[Start of Records shown]

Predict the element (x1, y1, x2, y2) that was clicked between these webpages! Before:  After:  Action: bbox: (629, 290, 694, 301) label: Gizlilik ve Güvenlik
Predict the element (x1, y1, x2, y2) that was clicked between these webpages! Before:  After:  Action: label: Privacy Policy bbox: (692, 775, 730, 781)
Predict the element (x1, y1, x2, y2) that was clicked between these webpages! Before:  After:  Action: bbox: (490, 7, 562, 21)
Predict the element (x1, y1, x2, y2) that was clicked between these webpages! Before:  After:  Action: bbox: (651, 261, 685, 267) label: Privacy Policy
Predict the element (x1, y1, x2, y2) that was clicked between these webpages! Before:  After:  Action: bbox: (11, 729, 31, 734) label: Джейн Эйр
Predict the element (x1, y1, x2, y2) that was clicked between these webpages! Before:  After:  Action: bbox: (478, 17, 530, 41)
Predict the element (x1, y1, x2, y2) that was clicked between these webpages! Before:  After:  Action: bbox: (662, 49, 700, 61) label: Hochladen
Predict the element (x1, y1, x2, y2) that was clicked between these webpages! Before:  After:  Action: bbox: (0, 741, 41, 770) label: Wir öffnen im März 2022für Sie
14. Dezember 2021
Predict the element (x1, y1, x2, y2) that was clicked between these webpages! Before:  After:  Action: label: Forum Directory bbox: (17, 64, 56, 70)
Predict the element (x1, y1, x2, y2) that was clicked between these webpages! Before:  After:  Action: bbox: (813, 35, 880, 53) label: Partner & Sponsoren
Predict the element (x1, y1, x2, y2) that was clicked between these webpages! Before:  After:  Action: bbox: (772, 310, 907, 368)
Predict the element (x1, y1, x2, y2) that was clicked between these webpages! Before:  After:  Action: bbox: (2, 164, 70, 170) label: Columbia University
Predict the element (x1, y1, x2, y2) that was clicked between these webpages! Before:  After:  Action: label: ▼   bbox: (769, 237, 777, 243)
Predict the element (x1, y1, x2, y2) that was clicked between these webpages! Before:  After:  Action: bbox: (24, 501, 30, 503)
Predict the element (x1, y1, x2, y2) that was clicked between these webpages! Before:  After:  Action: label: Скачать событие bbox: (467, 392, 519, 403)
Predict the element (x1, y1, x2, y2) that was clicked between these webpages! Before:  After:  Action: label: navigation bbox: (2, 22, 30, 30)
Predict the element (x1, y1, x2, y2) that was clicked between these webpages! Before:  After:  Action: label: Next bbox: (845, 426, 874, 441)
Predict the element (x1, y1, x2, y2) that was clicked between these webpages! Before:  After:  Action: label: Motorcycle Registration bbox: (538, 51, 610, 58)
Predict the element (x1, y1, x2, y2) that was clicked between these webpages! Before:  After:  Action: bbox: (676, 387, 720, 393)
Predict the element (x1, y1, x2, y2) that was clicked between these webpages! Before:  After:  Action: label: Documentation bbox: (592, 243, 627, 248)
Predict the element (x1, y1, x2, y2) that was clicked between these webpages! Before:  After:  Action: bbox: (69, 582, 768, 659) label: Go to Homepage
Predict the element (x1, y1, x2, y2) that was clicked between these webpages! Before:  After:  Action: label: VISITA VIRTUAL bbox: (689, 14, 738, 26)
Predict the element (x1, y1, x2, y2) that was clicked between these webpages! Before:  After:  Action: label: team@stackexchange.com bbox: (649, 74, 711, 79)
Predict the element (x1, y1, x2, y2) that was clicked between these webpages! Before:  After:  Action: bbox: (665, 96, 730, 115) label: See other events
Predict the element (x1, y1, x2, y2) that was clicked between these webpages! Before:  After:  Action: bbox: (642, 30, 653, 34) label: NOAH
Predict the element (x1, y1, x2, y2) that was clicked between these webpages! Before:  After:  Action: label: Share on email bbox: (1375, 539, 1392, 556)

[End of Records shown]

* **Directions**: Can you reproduce the entire listing above line for line, with no changes?

* **Task answer**:
Predict the element (x1, y1, x2, y2) that was clicked between these webpages! Before:  After:  Action: bbox: (629, 290, 694, 301) label: Gizlilik ve Güvenlik
Predict the element (x1, y1, x2, y2) that was clicked between these webpages! Before:  After:  Action: label: Privacy Policy bbox: (692, 775, 730, 781)
Predict the element (x1, y1, x2, y2) that was clicked between these webpages! Before:  After:  Action: bbox: (490, 7, 562, 21)
Predict the element (x1, y1, x2, y2) that was clicked between these webpages! Before:  After:  Action: bbox: (651, 261, 685, 267) label: Privacy Policy
Predict the element (x1, y1, x2, y2) that was clicked between these webpages! Before:  After:  Action: bbox: (11, 729, 31, 734) label: Джейн Эйр
Predict the element (x1, y1, x2, y2) that was clicked between these webpages! Before:  After:  Action: bbox: (478, 17, 530, 41)
Predict the element (x1, y1, x2, y2) that was clicked between these webpages! Before:  After:  Action: bbox: (662, 49, 700, 61) label: Hochladen
Predict the element (x1, y1, x2, y2) that was clicked between these webpages! Before:  After:  Action: bbox: (0, 741, 41, 770) label: Wir öffnen im März 2022für Sie
14. Dezember 2021
Predict the element (x1, y1, x2, y2) that was clicked between these webpages! Before:  After:  Action: label: Forum Directory bbox: (17, 64, 56, 70)
Predict the element (x1, y1, x2, y2) that was clicked between these webpages! Before:  After:  Action: bbox: (813, 35, 880, 53) label: Partner & Sponsoren
Predict the element (x1, y1, x2, y2) that was clicked between these webpages! Before:  After:  Action: bbox: (772, 310, 907, 368)
Predict the element (x1, y1, x2, y2) that was clicked between these webpages! Before:  After:  Action: bbox: (2, 164, 70, 170) label: Columbia University
Predict the element (x1, y1, x2, y2) that was clicked between these webpages! Before:  After:  Action: label: ▼   bbox: (769, 237, 777, 243)
Predict the element (x1, y1, x2, y2) that was clicked between these webpages! Before:  After:  Action: bbox: (24, 501, 30, 503)
Predict the element (x1, y1, x2, y2) that was clicked between these webpages! Before:  After:  Action: label: Скачать событие bbox: (467, 392, 519, 403)
Predict the element (x1, y1, x2, y2) that was clicked between these webpages! Before:  After:  Action: label: navigation bbox: (2, 22, 30, 30)
Predict the element (x1, y1, x2, y2) that was clicked between these webpages! Before:  After:  Action: label: Next bbox: (845, 426, 874, 441)
Predict the element (x1, y1, x2, y2) that was clicked between these webpages! Before:  After:  Action: label: Motorcycle Registration bbox: (538, 51, 610, 58)
Predict the element (x1, y1, x2, y2) that was clicked between these webpages! Before:  After:  Action: bbox: (676, 387, 720, 393)
Predict the element (x1, y1, x2, y2) that was clicked between these webpages! Before:  After:  Action: label: Documentation bbox: (592, 243, 627, 248)
Predict the element (x1, y1, x2, y2) that was clicked between these webpages! Before:  After:  Action: bbox: (69, 582, 768, 659) label: Go to Homepage
Predict the element (x1, y1, x2, y2) that was clicked between these webpages! Before:  After:  Action: label: VISITA VIRTUAL bbox: (689, 14, 738, 26)
Predict the element (x1, y1, x2, y2) that was clicked between these webpages! Before:  After:  Action: label: team@stackexchange.com bbox: (649, 74, 711, 79)
Predict the element (x1, y1, x2, y2) that was clicked between these webpages! Before:  After:  Action: bbox: (665, 96, 730, 115) label: See other events
Predict the element (x1, y1, x2, y2) that was clicked between these webpages! Before:  After:  Action: bbox: (642, 30, 653, 34) label: NOAH
Predict the element (x1, y1, x2, y2) that was clicked between these webpages! Before:  After:  Action: label: Share on email bbox: (1375, 539, 1392, 556)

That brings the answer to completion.